Era mi noche libre. Me senté en la sala de nuestra pequeña casa, fumando, escuchando la radio y contemplando cómo la oscuridad ascendía gradualmente hasta devorar el cielo. La televisión está bien, no tengo nada contra ella, pero no me gusta la forma en que nos separa del mundo, atrapándonos en su pantalla de cristal. En ese sentido, la radio era mucho mejor.
Janice entró, se arrodilló al lado del sillón y cogió mi mano.
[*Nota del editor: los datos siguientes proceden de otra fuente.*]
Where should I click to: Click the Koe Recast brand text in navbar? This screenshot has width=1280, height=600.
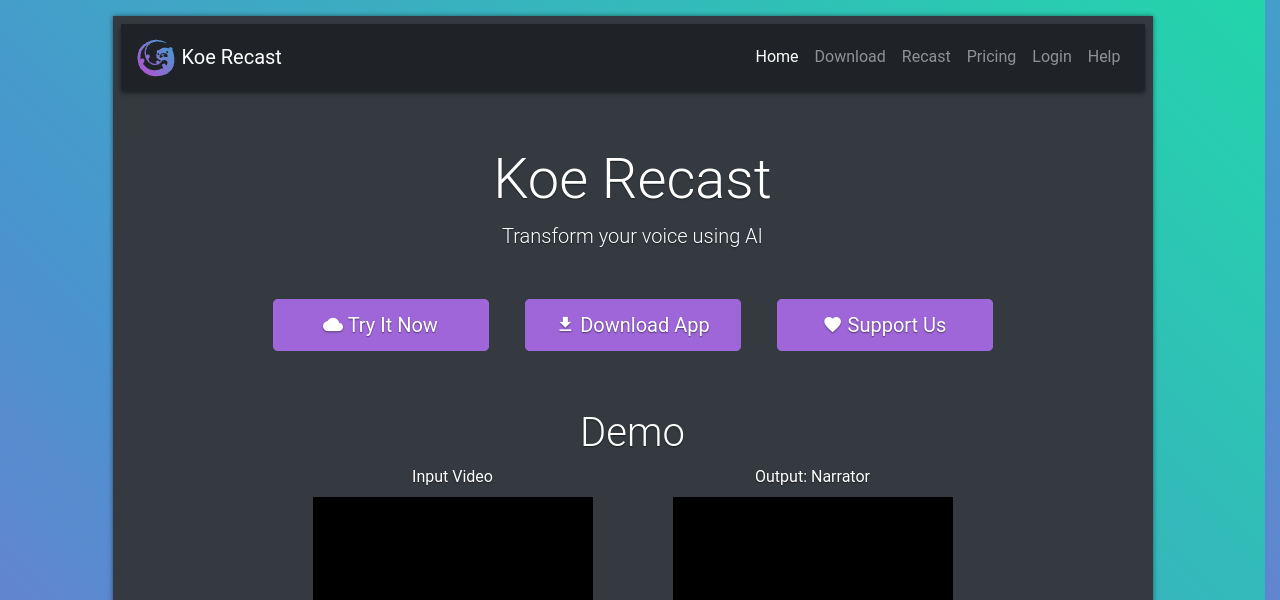pyautogui.click(x=231, y=57)
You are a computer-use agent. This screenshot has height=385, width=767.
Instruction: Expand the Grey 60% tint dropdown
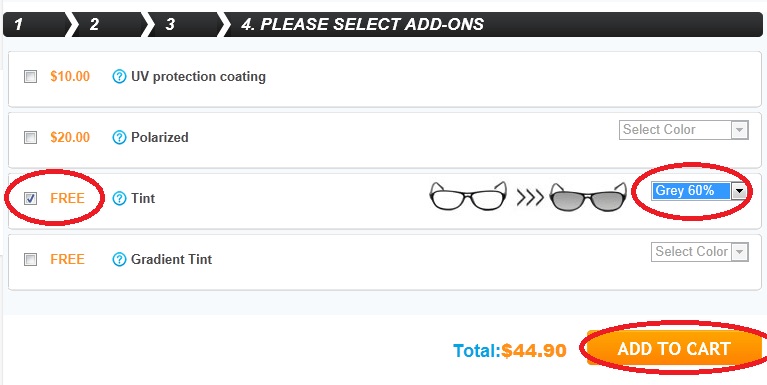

Durante un rato, ninguno de los dos dijo nada; permanecimos así, escuchando el Kollege of Musical Knowledge de Kay Kaiser y mirando salir las estrellas.
—Lamento haberte llamado cobarde —dijo—. Es lo peor que te he dicho en todos nuestros años de casados.
—¿Peor que cuando me llamaste viejo avaro? pregunté. Ambos reímos, y un par de besos después, habíamos hecho las paces.
Mi Janice era tan hermosa. Todavía sueño con ella. A pesar de lo viejo y cansado que me siento, aún sueño que entra en mi habitación de este lugar solitario y olvidado, donde los pasillos huelen a meados y a col hervida. Sueño que es joven y hermosa, con aquellos pechos firmes que no podía dejar de tocar, y me dice: «Cariño, yo no estaba en el autobús que chocó. Todo fue un error.» Cuando despierto y comprendo que ha sido un sueño, me echo a llorar. Yo, que cuando era joven casi nunca lloraba.
—¿Lo sabe Hall —preguntó por fin.
—¿Que John es inocente? Lo dudo.
—¿Crees que podría hacer algo? ¿Tiene alguna influencia sobre Cribus?
—Ninguna, cariño.
Asintió, como si esperara esa respuesta.
—Entonces no se lo digas. Si no puede hacer nada, no se lo digas.
—No.
Me miró fijamente.
—Y esa noche no podrás fingir que estás enfermo. Ninguno de vosotros puede hacerlo.
—No. Si estamos allí, al menos nos ocuparemos de que todo acabe cuanto antes. Es lo único que podemos hacer. No será como la ejecución de Delacroix.
Por un momento, gracias a Dios muy breve, vi la capucha negra de seda quemada separarse de la cara de Del para dejar al descubierto los globos de gelatina en que se habían convertido sus ojos.
—No tienes otro remedio, ¿verdad? —Llevó mi mano a una de sus suaves mejillas—. Pobre Paul; pobrecillo mío.
No respondí. Nunca en mi vida había tenido tantas ganas de huir. Sentí deseos de coger a Janice, meter cuatro cosas en un bolso y escapar hacia cualquier lugar.
—Pobrecillo mío —repitió y luego añadió—: Habla con él.
—¿Con quién? ¿Con John?
—Sí. Habla con él. Averigua qué quiere.
Reflexioné por un instante y asentí. Jan tenía razón. Siempre la tenía.